Bookmakers have come together to donate their profits to help fight the coronavirus.
As of Wednesday morning the virus has claimed 1,808 lives in the UK after a 24-hour spike of 393.
The NHS are working round the clock to treat patients in hospitals up and down the country, and the hope is that the virtual race will provide some much needed finance to help them keep fighting.
William Hill spokesman Rupert Adams said: “It’s fantastic that ITV have switched the race to the main channel and have scheduled it for regular Grand National race time.
“It will help cheer the nation up and as most Grand National punters bet on colours and nice names then for them it will be just like the big race.
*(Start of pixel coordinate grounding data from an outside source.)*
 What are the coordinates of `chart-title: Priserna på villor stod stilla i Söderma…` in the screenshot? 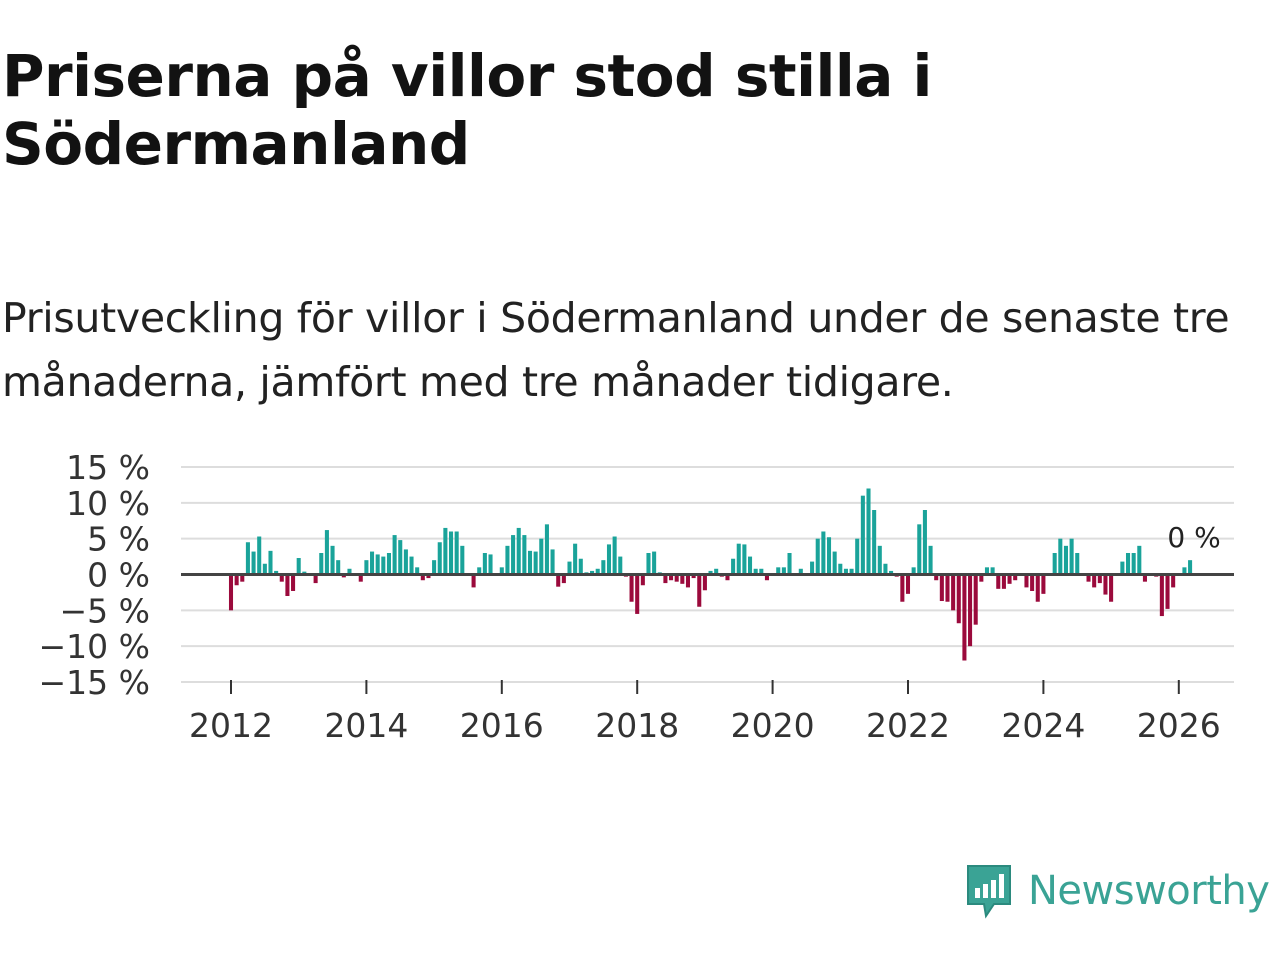 It's located at (467, 110).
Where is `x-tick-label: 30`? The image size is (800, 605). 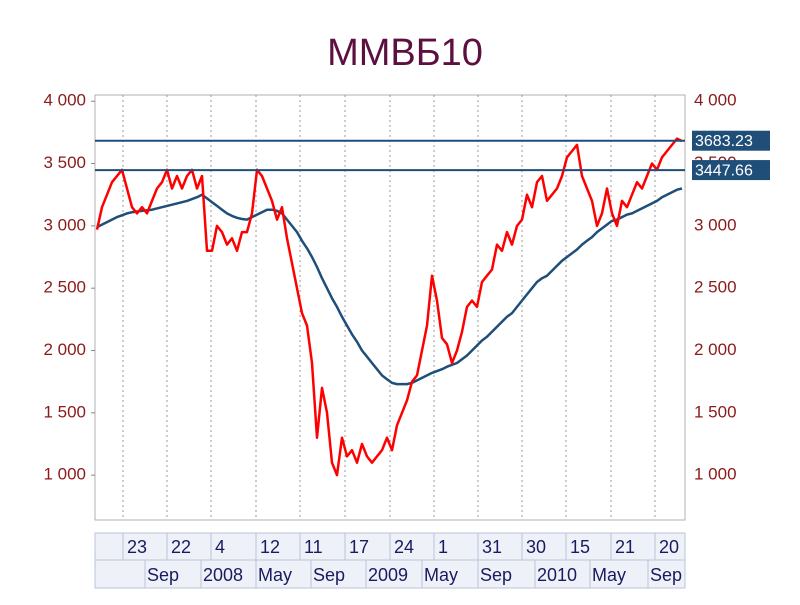 x-tick-label: 30 is located at coordinates (536, 547).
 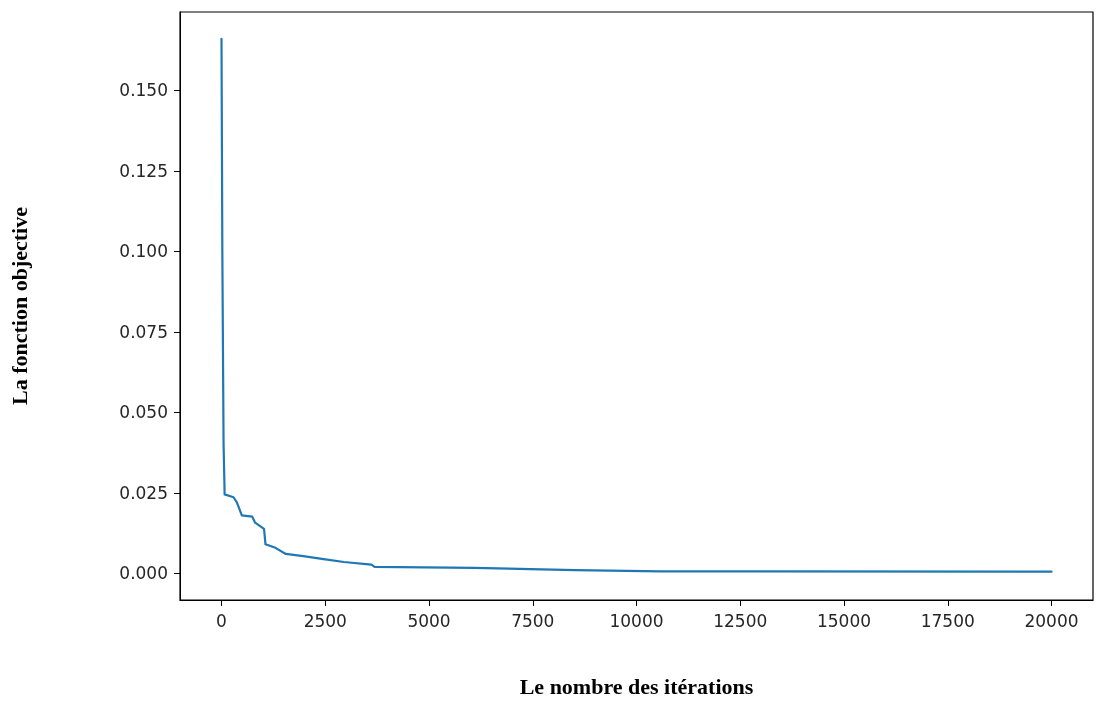 What do you see at coordinates (144, 252) in the screenshot?
I see `y-tick-label: 0.100` at bounding box center [144, 252].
“All profits are going to the NHS Charities Together, probably the most worthwhile cause in the UK at present.
“And it will be great for many punters to get their chance to have a bet on Tiger Roll doing it for the third time, but though the dual winner is bound to go off favourite there are plenty in with chances.”
Sir AP McCoy said: “It’s a great shame that the Grand National is unable to be staged this year, but I think the virtual version is a great initiative and clearly for a good cause.
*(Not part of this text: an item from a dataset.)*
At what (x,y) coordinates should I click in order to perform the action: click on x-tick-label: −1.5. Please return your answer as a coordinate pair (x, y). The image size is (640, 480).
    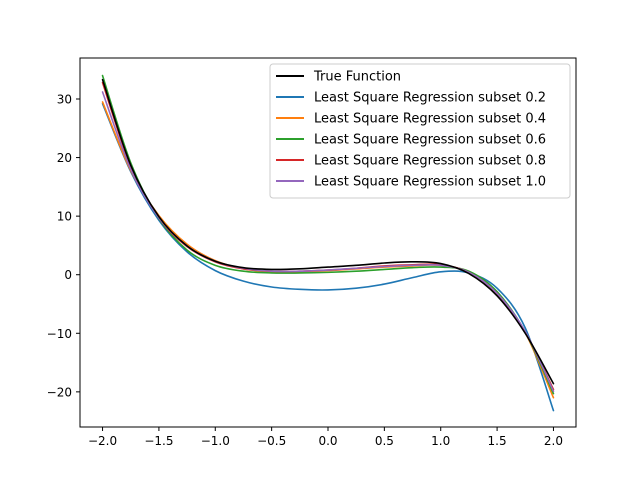
    Looking at the image, I should click on (158, 441).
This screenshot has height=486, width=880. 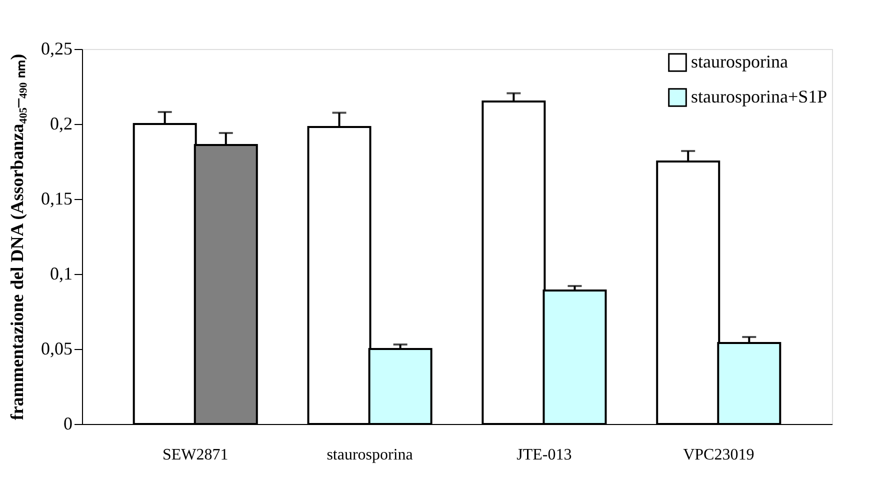 I want to click on x-tick-label: JTE-013, so click(x=544, y=455).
“I fancied Burrows Saint, who won the Irish Grand National last year and I can’t see any reason to change my mind on this, and will be cheering him on come Saturday.
“With Any Second Now following him home in second, then Tiger Roll in third, Kimberlite Candy 4th and Traffic Fluide in 5th.”
Tiger Roll is heavy favourite for the race but will face competition from three-time winner Red Rum in the 40-strong field.
Nick Luck will present the coverage on ITV alongside Richard Pitman and Alice Plunkett.
Rob McLoughlin, executive producer of the Virtual Grand National, said: “We use the latest CGI technology and algorithms and were ready to go ahead as a forerunner to the big race, but now we want to cheer the nation up and ask the computer if history could have been made.
“It’s very sad not to have the real race but this is fascinating and fun and, as proven since 2017, incredibly accurate.”